Problem

When running llama.cpp on RHEL9-like OS, it is noticed that a large portion of time is single-threaded, which is unexpected.

Attaching with GDB shows that it is running sgemm provided by OpenBLAS; but OpenBLAS should run with multiple threads.

Analyze

Search engine gives this post: Red Hat Bugzilla – Bug 1589823 - The OpenBLAS package that comes with RHEL does not have multithreading capabilities

Don’t use the sequential library if you want the parallel one.
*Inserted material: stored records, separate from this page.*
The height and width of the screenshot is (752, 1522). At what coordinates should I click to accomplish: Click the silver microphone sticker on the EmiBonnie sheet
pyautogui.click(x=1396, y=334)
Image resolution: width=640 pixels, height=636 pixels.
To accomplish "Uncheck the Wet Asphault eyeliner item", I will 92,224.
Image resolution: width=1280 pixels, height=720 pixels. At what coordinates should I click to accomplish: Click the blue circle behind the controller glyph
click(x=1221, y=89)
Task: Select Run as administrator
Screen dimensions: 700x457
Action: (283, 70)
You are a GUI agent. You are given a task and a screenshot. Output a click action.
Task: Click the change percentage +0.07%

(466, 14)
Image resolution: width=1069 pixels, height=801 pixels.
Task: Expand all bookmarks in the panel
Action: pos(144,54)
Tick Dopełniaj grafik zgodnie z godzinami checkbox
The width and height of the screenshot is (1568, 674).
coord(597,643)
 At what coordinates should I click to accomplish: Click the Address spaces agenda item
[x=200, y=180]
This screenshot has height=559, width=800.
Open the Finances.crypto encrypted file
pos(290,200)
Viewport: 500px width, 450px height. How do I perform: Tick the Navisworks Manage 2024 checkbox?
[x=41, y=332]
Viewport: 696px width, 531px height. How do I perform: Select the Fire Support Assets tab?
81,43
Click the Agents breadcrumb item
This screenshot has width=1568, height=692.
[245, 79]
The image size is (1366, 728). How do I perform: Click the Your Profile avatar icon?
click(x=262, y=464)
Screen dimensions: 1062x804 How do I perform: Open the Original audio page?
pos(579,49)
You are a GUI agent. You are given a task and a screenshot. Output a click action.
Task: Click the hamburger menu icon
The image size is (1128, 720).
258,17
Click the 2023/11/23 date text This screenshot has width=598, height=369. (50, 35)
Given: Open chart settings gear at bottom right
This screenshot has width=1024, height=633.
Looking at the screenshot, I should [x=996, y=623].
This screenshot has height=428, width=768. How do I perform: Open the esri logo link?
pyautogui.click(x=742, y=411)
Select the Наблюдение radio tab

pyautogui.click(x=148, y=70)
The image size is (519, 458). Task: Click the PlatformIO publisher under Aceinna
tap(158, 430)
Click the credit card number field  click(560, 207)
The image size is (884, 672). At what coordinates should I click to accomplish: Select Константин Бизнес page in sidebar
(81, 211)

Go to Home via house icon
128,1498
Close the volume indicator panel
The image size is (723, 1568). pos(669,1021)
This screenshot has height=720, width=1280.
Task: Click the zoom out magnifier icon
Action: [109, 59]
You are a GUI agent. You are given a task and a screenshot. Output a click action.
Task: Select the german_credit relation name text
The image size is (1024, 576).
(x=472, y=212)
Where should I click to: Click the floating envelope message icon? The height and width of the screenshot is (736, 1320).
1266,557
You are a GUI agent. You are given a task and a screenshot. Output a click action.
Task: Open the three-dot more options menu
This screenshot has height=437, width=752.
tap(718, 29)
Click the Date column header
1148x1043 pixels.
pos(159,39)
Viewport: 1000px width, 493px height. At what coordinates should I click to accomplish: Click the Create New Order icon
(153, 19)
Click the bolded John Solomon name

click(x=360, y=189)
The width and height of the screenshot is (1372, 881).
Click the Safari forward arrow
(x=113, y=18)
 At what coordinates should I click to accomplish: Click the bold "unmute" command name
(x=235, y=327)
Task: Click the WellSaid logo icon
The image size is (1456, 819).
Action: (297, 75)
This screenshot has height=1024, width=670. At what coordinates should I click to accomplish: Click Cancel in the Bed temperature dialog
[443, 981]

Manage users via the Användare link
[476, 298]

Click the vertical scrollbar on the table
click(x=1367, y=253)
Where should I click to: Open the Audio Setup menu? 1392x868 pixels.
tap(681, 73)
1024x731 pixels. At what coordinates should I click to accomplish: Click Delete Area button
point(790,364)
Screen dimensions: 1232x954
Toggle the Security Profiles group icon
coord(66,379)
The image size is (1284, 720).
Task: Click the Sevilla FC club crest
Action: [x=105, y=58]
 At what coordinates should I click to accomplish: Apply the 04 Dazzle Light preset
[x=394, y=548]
Use -lopenblaso for OpenMP and -lopenblasp for pthreads.

This behavior is different from Debian-like OSs. e.g. in Ubuntu 24.04, the OpenBLAS variant used is mananged by update-alternatives, and only libopenblas.so is provided.

Moreover, CMake checks libopenblas.so only: FindBLAS.cmake @ 321b71c, line 751-805

Solution

Not sure whether package policy or FindBLAS should change. An issue is reported: cmake/cmake#26659.

Workaround is simple:

sudo mv libopenblas.so libopenblas.so.bak
sudo mv libopenblas.so.0 libopenblas.so.0.bak
sudo ln -s libopenblasp.so libopenblas.so
sudo ln -s libopenblasp.so.0 libopenblas.so.0